The Heroes of this Era
Johan Cruyff’s 1974 remains one of the tournament’s great unresolved stories — the most complete footballer of his generation, leading arguably the most technically advanced team in World Cup history, and finishing second. Total Football’s peak expression produced no trophy, but it produced a legacy that outlasted every winner of that decade.
By 1990, the model was producing results of a different kind. Salvatore Schillaci, a Sicilian striker in only his first season at Juventus, became the World Cup’s top scorer and the emotional center of an Italia 90 that was, culturally, possibly the most complete World Cup ever staged. Pavarotti’s Nessun Dorma as the BBC’s theme.
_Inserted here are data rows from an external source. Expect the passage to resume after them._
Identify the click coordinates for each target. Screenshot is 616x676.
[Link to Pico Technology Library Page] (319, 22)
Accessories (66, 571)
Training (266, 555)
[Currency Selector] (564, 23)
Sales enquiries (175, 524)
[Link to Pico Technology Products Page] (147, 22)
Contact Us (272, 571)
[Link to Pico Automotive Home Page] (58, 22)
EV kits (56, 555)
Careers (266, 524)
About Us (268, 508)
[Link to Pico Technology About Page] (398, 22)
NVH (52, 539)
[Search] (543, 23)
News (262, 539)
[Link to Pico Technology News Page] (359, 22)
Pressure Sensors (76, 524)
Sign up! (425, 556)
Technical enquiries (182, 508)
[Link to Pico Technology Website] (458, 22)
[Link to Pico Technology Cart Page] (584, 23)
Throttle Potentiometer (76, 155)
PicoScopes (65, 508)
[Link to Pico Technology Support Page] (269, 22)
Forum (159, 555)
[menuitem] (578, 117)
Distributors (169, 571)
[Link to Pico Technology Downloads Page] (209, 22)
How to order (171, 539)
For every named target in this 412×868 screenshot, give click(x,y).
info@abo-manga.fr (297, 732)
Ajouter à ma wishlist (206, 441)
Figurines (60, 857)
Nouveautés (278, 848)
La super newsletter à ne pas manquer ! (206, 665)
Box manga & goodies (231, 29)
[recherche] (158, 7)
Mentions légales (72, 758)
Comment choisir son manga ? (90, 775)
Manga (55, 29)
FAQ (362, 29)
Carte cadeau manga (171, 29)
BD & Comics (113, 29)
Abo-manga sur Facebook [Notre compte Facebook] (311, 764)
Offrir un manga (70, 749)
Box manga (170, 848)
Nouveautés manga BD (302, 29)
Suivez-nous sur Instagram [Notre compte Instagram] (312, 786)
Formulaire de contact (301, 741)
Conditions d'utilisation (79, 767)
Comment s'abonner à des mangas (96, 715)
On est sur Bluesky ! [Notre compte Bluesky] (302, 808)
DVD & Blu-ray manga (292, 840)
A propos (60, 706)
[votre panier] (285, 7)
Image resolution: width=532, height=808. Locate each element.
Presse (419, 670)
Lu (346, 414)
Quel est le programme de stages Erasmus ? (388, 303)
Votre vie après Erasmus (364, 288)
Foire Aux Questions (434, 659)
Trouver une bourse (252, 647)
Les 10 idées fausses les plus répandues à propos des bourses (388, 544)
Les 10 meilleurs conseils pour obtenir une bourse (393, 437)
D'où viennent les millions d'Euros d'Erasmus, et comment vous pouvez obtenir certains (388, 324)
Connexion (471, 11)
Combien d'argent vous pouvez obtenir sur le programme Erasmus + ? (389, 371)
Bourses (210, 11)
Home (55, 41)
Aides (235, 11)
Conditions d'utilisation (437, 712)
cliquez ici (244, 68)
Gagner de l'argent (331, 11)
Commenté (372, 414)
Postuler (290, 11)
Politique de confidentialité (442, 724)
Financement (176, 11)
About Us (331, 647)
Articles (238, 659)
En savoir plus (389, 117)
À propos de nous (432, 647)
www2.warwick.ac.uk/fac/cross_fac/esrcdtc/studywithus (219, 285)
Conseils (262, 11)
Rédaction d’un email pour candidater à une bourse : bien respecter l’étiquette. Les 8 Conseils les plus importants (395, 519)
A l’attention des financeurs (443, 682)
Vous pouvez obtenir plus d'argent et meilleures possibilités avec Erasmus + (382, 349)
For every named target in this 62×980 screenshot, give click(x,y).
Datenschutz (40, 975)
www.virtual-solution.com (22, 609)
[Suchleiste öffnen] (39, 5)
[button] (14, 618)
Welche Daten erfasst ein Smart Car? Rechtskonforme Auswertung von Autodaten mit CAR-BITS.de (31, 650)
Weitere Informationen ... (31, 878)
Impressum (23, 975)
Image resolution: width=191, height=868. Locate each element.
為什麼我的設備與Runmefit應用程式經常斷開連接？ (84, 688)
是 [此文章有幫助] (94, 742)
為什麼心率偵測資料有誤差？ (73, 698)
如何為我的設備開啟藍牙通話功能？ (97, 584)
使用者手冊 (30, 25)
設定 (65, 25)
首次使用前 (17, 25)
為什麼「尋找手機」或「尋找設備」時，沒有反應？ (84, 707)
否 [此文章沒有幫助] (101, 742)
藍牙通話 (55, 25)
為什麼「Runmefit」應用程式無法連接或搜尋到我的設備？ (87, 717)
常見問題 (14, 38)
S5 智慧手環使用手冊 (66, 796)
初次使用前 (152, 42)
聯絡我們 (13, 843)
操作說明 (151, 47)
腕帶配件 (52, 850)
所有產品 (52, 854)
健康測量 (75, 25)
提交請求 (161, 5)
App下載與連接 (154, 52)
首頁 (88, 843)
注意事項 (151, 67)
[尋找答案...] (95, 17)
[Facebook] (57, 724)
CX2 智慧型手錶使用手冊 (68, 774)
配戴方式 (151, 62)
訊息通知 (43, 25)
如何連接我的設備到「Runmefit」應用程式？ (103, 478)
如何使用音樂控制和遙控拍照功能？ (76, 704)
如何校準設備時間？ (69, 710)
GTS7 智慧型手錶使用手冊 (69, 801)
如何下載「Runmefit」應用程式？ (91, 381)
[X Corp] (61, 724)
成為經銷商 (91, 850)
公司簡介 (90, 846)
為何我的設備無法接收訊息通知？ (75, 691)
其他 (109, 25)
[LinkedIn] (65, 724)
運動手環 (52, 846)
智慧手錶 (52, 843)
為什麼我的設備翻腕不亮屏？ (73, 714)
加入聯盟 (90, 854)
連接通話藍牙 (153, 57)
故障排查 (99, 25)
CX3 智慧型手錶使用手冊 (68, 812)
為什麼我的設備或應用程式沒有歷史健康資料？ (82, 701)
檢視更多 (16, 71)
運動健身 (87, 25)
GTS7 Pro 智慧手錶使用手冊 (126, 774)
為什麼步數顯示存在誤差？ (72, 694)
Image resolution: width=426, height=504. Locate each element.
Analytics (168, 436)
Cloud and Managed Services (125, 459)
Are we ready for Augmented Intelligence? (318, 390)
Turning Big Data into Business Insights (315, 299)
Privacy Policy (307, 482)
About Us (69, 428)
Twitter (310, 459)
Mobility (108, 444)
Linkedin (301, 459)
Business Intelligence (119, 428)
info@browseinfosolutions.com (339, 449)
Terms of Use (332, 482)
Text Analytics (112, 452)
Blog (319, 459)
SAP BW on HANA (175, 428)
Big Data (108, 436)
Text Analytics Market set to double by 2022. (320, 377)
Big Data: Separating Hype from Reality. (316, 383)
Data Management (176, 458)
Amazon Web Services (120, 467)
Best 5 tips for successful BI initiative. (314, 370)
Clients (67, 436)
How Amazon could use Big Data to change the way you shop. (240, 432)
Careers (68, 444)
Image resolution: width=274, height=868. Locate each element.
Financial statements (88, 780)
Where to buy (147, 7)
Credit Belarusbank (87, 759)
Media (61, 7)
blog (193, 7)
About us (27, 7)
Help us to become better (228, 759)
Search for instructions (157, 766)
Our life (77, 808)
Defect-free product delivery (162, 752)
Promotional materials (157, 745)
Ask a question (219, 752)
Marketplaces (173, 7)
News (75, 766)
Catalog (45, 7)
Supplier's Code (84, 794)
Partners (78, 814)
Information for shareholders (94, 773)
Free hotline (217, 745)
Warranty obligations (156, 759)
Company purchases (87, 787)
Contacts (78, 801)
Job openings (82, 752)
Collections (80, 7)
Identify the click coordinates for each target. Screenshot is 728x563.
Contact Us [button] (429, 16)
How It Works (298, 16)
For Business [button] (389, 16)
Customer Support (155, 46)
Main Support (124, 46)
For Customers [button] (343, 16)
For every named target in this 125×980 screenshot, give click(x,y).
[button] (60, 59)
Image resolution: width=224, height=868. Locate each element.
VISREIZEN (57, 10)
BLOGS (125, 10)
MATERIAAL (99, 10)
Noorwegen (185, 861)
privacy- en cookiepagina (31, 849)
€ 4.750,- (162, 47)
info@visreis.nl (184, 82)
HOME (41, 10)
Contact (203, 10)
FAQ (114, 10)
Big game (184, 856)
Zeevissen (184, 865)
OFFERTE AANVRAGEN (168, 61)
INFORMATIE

Un’estate Italiana by Bennato and Nannini. A cumulative television audience of 26.7 billion by FIFA’s count.
By 1990, the World Cup had become something that transcended sport — a moment of global shared culture, experienced simultaneously across the planet, with a single national hero at the center of each competing story.
What Era 2 Built
Era 1 built the emotional infrastructure. Era 2 built the commercial architecture on top of it.
A formal global sponsorship program with category-exclusive partners paying meaningful money.
A rights agency managing its entire commercial portfolio.
Kit manufacturers competing for national team deals, with an official ball carrying embedded sponsorship value.
A sticker album in its third decade by 1994 and mascots capable of anchoring animated television series.
Logos designed to function as brand assets across merchandise and broadcast.
The emotional layer was also deeper, not because the stories were better than the Maracanazo, but because television had made them shared in a way print and radio never could.
The overwhelming event that exists today — the $13 billion quadrennial institution that generates more simultaneous global attention than anything else in sport — was shaped in the era between England 1966 and USA 1994. The 90s, where many of us grew up hearing the stories of 1970 and 1986, were already living in the world that era had built.
What do you think? Let’s discuss below.
Thank you for being part of this journey!
Carla | Off-Ball Logic
Next in the series: Nike enters, the replica shirt economy explodes, and the World Cup becomes the most valuable commercial property in sport.
The fact that people called it “the Hand of God” speaks for itself about the religious dimension of how these figures were perceived at the time. I won’t even start on the cult of Maradona in both Argentina and Napoli — that deserves its own article.
This is also where the Olympics and the World Cup part ways commercially — the IOC overhauled its model in 1984 and moved ahead; FIFA, kept in place by Dassler’s arrangement, followed a decade later.